→ **Problem to work on**
For the records below, print the lines from the line with "Click the Osservatorio" through the line with "Given: Click red minus icon under Ratio table" exactly as written; include both end lines and exclude the rest.

━━━━━ Record set ━━━━━

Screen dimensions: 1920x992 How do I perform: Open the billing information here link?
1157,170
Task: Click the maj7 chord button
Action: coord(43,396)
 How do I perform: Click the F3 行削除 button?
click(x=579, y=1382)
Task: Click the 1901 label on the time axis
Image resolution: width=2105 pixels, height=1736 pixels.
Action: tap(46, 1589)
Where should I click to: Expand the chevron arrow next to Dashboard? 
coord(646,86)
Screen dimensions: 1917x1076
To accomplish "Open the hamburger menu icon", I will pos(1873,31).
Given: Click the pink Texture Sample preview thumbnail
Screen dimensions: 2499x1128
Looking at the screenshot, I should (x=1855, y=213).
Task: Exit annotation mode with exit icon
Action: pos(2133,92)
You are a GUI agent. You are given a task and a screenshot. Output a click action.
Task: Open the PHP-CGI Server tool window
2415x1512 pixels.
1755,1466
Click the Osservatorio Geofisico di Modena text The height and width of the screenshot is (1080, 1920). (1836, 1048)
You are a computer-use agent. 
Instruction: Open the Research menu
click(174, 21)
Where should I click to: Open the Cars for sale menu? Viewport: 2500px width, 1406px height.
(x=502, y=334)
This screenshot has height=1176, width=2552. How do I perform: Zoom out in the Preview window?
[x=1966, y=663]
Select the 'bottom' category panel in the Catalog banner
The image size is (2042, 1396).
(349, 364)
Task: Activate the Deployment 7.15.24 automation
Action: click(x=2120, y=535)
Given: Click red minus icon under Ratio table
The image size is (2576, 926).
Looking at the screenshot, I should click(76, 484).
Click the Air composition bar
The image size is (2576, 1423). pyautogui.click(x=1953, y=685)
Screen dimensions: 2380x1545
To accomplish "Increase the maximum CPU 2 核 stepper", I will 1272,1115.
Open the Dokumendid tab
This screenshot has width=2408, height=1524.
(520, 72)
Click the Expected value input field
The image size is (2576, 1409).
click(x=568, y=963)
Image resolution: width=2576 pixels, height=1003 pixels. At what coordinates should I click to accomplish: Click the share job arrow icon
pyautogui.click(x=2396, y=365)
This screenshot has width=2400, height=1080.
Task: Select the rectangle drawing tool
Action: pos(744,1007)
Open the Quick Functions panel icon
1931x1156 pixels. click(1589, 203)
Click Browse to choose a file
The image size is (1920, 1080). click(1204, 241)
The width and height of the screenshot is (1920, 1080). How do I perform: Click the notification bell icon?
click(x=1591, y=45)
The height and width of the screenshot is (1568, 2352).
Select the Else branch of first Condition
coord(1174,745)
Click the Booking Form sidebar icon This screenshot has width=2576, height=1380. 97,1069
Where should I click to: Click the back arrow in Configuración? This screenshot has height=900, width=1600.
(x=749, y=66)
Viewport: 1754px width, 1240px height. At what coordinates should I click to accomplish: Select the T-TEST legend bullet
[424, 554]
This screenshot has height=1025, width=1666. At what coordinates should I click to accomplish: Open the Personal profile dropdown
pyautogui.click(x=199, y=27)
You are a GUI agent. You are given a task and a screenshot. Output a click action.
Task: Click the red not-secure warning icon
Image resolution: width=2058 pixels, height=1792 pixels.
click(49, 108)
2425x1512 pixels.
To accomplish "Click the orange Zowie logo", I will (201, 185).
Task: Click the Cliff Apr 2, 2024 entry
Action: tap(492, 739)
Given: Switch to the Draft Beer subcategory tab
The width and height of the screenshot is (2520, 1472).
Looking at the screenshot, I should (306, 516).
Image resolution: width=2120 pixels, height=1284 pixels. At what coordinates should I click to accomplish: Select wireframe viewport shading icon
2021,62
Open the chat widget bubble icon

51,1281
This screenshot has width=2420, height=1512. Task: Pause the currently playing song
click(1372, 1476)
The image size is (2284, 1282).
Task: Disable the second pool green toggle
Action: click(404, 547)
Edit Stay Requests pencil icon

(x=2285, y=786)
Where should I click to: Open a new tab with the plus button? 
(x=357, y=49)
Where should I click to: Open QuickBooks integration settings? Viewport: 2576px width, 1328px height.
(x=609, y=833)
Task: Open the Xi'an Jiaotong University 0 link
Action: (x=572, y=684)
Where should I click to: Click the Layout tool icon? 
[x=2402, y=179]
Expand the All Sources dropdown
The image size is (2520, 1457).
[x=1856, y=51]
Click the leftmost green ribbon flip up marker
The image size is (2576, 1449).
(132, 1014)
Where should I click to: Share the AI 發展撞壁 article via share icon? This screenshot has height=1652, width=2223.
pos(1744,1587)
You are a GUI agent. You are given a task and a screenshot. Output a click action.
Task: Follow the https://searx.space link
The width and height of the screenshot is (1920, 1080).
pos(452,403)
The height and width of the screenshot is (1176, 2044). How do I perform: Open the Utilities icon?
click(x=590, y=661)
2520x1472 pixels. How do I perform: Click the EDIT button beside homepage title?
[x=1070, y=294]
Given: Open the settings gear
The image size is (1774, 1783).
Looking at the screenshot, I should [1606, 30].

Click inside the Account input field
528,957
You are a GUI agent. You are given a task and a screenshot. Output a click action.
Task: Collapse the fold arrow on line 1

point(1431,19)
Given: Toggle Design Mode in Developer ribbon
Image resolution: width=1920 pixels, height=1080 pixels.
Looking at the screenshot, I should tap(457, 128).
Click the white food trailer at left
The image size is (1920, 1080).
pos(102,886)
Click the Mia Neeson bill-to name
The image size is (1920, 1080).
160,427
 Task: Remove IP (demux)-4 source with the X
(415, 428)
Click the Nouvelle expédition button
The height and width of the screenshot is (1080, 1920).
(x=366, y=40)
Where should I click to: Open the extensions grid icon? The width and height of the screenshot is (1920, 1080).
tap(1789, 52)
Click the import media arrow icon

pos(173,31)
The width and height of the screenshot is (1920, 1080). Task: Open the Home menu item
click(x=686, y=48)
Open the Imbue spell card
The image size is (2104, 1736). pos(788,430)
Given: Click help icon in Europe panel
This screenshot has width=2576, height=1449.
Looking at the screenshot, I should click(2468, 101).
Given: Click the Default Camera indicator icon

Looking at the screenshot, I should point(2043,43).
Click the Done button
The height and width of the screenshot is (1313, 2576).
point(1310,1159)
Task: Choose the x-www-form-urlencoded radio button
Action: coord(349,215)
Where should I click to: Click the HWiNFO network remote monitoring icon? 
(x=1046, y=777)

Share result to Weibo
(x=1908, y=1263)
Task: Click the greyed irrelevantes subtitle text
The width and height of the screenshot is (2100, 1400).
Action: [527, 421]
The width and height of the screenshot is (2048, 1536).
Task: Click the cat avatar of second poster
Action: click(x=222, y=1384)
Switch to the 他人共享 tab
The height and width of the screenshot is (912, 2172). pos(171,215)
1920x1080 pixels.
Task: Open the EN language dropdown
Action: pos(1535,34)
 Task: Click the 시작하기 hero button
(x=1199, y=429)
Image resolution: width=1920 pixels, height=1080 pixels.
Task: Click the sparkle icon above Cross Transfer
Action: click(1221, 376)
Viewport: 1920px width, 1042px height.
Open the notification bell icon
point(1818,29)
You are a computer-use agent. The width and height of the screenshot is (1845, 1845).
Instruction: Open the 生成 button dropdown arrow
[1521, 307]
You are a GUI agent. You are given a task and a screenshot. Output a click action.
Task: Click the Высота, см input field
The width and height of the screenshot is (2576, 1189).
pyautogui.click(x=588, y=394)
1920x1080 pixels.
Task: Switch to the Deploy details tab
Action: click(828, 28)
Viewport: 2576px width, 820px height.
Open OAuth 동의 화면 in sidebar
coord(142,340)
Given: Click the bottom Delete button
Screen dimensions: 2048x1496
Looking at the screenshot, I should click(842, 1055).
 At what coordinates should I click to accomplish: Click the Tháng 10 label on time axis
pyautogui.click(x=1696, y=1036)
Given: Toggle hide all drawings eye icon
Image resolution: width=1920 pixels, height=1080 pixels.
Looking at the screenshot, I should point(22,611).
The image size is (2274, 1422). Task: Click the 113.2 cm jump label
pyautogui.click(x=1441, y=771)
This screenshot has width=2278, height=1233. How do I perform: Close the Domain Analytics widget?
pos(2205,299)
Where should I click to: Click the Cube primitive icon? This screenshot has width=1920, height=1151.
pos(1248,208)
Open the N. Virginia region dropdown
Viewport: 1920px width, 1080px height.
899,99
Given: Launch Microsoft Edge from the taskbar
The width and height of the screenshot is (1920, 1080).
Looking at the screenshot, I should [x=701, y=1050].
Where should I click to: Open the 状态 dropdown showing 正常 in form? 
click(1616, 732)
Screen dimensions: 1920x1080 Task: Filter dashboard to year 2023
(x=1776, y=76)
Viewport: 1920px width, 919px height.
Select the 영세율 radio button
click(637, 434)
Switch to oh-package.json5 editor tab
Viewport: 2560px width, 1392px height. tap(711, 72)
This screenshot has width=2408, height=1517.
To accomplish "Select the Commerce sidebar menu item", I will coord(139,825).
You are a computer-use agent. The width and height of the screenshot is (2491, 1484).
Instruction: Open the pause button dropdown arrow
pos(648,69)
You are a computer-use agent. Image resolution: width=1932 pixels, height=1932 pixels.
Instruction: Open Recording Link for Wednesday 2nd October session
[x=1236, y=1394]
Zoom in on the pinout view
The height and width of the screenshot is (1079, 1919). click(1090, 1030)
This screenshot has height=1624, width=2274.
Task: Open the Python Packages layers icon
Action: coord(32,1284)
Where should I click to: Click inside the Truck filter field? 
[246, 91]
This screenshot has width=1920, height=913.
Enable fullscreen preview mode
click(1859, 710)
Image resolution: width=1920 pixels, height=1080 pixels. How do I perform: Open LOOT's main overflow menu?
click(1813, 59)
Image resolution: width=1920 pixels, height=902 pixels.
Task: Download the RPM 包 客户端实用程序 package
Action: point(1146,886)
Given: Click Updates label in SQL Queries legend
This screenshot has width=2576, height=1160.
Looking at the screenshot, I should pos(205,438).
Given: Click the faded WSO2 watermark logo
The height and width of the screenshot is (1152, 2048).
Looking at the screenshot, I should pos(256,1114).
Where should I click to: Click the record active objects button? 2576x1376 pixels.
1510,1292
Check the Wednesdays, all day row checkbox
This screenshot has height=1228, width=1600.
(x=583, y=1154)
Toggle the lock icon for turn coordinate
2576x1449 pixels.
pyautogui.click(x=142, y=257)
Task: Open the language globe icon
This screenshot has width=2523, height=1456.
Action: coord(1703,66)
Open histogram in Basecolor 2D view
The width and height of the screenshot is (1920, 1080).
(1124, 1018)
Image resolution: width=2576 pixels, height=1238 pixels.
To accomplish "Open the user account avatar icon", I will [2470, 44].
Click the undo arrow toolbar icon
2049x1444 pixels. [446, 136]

━━━━━

→ **Written response**
Click the Osservatorio Geofisico di Modena text The height and width of the screenshot is (1080, 1920). (1836, 1048)
You are a computer-use agent. 
Instruction: Open the Research menu
click(174, 21)
Where should I click to: Open the Cars for sale menu? Viewport: 2500px width, 1406px height.
(x=502, y=334)
This screenshot has height=1176, width=2552. How do I perform: Zoom out in the Preview window?
[x=1966, y=663]
Select the 'bottom' category panel in the Catalog banner
The image size is (2042, 1396).
(349, 364)
Task: Activate the Deployment 7.15.24 automation
Action: click(x=2120, y=535)
Given: Click red minus icon under Ratio table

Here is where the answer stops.